Impact of number of fields in qlik - how does it e... - Qlik Community

wizardo · ‎2018-11-04

Hi,

I know more fields in the dataset takes more memory, just for the fact that it's more data, but given the same amount of data, what is the impact of arranging the data model one way or the other (linkTable, Concatenated fact, star and snowflake etc)

if I have a fact table with 10 fields, connected (one to one) with a dimension table with 10 fields, will there be a difference if I'll load two tables linked with 10 fields each or one joined table with 20 fields

and if it's 100 fields?... or 500?... and more fact tables and dimensions?

what will be more efficient and how exactly (or not exactly ) does it calculate.

does anyone know or have some light to shade?

mind you I'm not looking for solutions to optimize, I know if I change the data model this way or that..... I can achieve less memory/cpu consumption, but that's not what I'm after.
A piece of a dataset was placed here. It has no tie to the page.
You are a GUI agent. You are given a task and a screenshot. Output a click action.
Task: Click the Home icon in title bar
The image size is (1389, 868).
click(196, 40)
EDIT-inserted after @petter-s remark

-Thank you, Petter, for your remark, as I phrased it... you are absolutely correct. so let me try and clarify.

-first of all, I'm interested in this from an intellectual point, meaning I like knowing how the product works internally and understand its intricacies.

saying that...the end goal is (as you suggest) optimization...how to better use the product to include more data and get better performance. just...to do it with the same data without removing fields(i have already used rwunderlich‌'s wonderful Document analyzer and eliminated unused/necessary fields).

another thing..... I have knowledge of various data structures commonly and uncommonly used in building data models, as I mentioned above, but I feel I lack some knowledge in the area represented by my post, so I went to the best expert I know "Qlik Community".

-END EDIT

I am talking about the case where I have a certain amount of fields and it should be the same number, no matter how I arrange the data model.

Thanks

Daniel

petter · ‎2018-11-05

Sorry - I have a problem understanding why you ask the question if you are not interested in optimizing anything as you state? Then it is just a waste of time if you will not at some point use what you will understand to make better (optimized) solutions. Maybe it's just me having broader definition of what optimization is than you - I don't know.

wizardo · ‎2018-11-05

Hi Petter and Thank you,

I have inserted an edit in the original post, hope it supplies sufficient information to answer your question.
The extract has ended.